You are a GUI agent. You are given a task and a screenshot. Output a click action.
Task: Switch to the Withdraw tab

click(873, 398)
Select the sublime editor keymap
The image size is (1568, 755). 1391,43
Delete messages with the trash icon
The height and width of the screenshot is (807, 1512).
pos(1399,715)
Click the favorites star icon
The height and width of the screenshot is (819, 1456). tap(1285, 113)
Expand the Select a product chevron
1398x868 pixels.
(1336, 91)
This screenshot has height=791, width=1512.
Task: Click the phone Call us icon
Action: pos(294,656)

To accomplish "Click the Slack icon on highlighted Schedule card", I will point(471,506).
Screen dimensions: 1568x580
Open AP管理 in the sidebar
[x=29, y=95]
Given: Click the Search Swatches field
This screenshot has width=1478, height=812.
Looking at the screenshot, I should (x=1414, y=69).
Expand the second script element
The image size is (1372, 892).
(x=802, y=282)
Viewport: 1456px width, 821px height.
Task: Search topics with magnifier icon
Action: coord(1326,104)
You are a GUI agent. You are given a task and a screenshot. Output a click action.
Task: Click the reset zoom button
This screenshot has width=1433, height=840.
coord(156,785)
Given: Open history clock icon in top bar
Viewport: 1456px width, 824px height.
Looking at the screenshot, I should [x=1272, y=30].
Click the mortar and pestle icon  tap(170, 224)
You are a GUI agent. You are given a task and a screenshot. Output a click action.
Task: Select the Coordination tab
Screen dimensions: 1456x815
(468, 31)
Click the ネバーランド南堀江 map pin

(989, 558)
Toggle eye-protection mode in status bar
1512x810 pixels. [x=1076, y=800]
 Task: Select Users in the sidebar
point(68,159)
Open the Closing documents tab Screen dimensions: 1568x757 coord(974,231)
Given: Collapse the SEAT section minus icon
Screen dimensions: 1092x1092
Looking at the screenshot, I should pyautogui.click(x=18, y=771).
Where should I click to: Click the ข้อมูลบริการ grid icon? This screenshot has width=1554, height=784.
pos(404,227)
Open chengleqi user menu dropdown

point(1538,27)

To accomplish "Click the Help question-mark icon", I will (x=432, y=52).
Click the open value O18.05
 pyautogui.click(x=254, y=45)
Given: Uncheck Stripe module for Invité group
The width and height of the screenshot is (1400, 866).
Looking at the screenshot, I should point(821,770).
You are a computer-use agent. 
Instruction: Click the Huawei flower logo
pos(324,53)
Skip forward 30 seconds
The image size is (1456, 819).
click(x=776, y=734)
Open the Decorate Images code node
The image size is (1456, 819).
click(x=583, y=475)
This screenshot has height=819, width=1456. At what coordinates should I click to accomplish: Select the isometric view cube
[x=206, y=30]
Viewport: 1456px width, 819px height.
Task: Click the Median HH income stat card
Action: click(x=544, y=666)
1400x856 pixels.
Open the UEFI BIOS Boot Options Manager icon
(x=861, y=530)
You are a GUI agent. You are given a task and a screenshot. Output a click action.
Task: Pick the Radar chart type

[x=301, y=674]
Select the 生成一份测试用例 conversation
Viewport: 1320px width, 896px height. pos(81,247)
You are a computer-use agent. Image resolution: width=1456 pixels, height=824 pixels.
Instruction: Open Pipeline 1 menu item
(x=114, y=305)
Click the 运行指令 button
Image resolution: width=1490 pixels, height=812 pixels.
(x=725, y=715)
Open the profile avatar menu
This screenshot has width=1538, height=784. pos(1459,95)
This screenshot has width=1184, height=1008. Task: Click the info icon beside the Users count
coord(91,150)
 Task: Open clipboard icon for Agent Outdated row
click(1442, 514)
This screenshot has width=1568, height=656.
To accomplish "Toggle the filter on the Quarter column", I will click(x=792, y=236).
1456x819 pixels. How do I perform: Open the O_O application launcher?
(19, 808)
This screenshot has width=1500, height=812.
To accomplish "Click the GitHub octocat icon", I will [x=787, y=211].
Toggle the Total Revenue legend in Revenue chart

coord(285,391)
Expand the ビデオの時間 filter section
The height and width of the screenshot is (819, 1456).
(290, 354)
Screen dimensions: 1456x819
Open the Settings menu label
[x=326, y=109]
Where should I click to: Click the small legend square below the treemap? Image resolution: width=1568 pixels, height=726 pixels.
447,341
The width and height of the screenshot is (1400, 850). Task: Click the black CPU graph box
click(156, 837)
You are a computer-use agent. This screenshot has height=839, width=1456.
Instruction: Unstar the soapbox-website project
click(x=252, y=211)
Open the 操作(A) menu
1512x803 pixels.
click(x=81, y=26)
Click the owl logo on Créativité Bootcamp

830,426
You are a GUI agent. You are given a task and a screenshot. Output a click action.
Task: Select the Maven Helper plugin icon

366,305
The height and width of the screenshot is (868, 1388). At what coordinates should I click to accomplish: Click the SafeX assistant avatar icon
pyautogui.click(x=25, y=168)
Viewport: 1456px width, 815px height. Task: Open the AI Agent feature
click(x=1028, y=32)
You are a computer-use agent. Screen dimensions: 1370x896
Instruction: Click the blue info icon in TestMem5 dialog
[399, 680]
※
# PROBLEM REQUIREMENTS:
Output the data in full, please, exactly as written.

# TASK RESULT:
You are a GUI agent. You are given a task and a screenshot. Output a click action.
Task: Switch to the Withdraw tab

click(873, 398)
Select the sublime editor keymap
The image size is (1568, 755). 1391,43
Delete messages with the trash icon
The height and width of the screenshot is (807, 1512).
pos(1399,715)
Click the favorites star icon
The height and width of the screenshot is (819, 1456). tap(1285, 113)
Expand the Select a product chevron
1398x868 pixels.
(1336, 91)
This screenshot has height=791, width=1512.
Task: Click the phone Call us icon
Action: pos(294,656)

To accomplish "Click the Slack icon on highlighted Schedule card", I will point(471,506).
Screen dimensions: 1568x580
Open AP管理 in the sidebar
[x=29, y=95]
Given: Click the Search Swatches field
This screenshot has width=1478, height=812.
Looking at the screenshot, I should (x=1414, y=69).
Expand the second script element
The image size is (1372, 892).
(x=802, y=282)
Viewport: 1456px width, 821px height.
Task: Search topics with magnifier icon
Action: coord(1326,104)
You are a GUI agent. You are given a task and a screenshot. Output a click action.
Task: Click the reset zoom button
This screenshot has width=1433, height=840.
coord(156,785)
Given: Open history clock icon in top bar
Viewport: 1456px width, 824px height.
Looking at the screenshot, I should [x=1272, y=30].
Click the mortar and pestle icon  tap(170, 224)
You are a GUI agent. You are given a task and a screenshot. Output a click action.
Task: Select the Coordination tab
Screen dimensions: 1456x815
(468, 31)
Click the ネバーランド南堀江 map pin

(989, 558)
Toggle eye-protection mode in status bar
1512x810 pixels. [x=1076, y=800]
 Task: Select Users in the sidebar
point(68,159)
Open the Closing documents tab Screen dimensions: 1568x757 coord(974,231)
Given: Collapse the SEAT section minus icon
Screen dimensions: 1092x1092
Looking at the screenshot, I should pyautogui.click(x=18, y=771).
Where should I click to: Click the ข้อมูลบริการ grid icon? This screenshot has width=1554, height=784.
pos(404,227)
Open chengleqi user menu dropdown

point(1538,27)

To accomplish "Click the Help question-mark icon", I will (x=432, y=52).
Click the open value O18.05
 pyautogui.click(x=254, y=45)
Given: Uncheck Stripe module for Invité group
The width and height of the screenshot is (1400, 866).
Looking at the screenshot, I should point(821,770).
You are a computer-use agent. 
Instruction: Click the Huawei flower logo
pos(324,53)
Skip forward 30 seconds
The image size is (1456, 819).
click(x=776, y=734)
Open the Decorate Images code node
The image size is (1456, 819).
click(x=583, y=475)
This screenshot has height=819, width=1456. At what coordinates should I click to accomplish: Select the isometric view cube
[x=206, y=30]
Viewport: 1456px width, 819px height.
Task: Click the Median HH income stat card
Action: click(x=544, y=666)
1400x856 pixels.
Open the UEFI BIOS Boot Options Manager icon
(x=861, y=530)
You are a GUI agent. You are given a task and a screenshot. Output a click action.
Task: Pick the Radar chart type

[x=301, y=674]
Select the 生成一份测试用例 conversation
Viewport: 1320px width, 896px height. pos(81,247)
You are a computer-use agent. Image resolution: width=1456 pixels, height=824 pixels.
Instruction: Open Pipeline 1 menu item
(x=114, y=305)
Click the 运行指令 button
Image resolution: width=1490 pixels, height=812 pixels.
(x=725, y=715)
Open the profile avatar menu
This screenshot has width=1538, height=784. pos(1459,95)
This screenshot has width=1184, height=1008. Task: Click the info icon beside the Users count
coord(91,150)
 Task: Open clipboard icon for Agent Outdated row
click(1442, 514)
This screenshot has width=1568, height=656.
To accomplish "Toggle the filter on the Quarter column", I will click(x=792, y=236).
1456x819 pixels. How do I perform: Open the O_O application launcher?
(19, 808)
This screenshot has width=1500, height=812.
To accomplish "Click the GitHub octocat icon", I will [x=787, y=211].
Toggle the Total Revenue legend in Revenue chart

coord(285,391)
Expand the ビデオの時間 filter section
The height and width of the screenshot is (819, 1456).
(290, 354)
Screen dimensions: 1456x819
Open the Settings menu label
[x=326, y=109]
Where should I click to: Click the small legend square below the treemap? Image resolution: width=1568 pixels, height=726 pixels.
447,341
The width and height of the screenshot is (1400, 850). Task: Click the black CPU graph box
click(156, 837)
You are a computer-use agent. This screenshot has height=839, width=1456.
Instruction: Unstar the soapbox-website project
click(x=252, y=211)
Open the 操作(A) menu
1512x803 pixels.
click(x=81, y=26)
Click the owl logo on Créativité Bootcamp

830,426
You are a GUI agent. You are given a task and a screenshot. Output a click action.
Task: Select the Maven Helper plugin icon

366,305
The height and width of the screenshot is (868, 1388). At what coordinates should I click to accomplish: Click the SafeX assistant avatar icon
pyautogui.click(x=25, y=168)
Viewport: 1456px width, 815px height. Task: Open the AI Agent feature
click(x=1028, y=32)
You are a computer-use agent. Screen dimensions: 1370x896
Instruction: Click the blue info icon in TestMem5 dialog
[399, 680]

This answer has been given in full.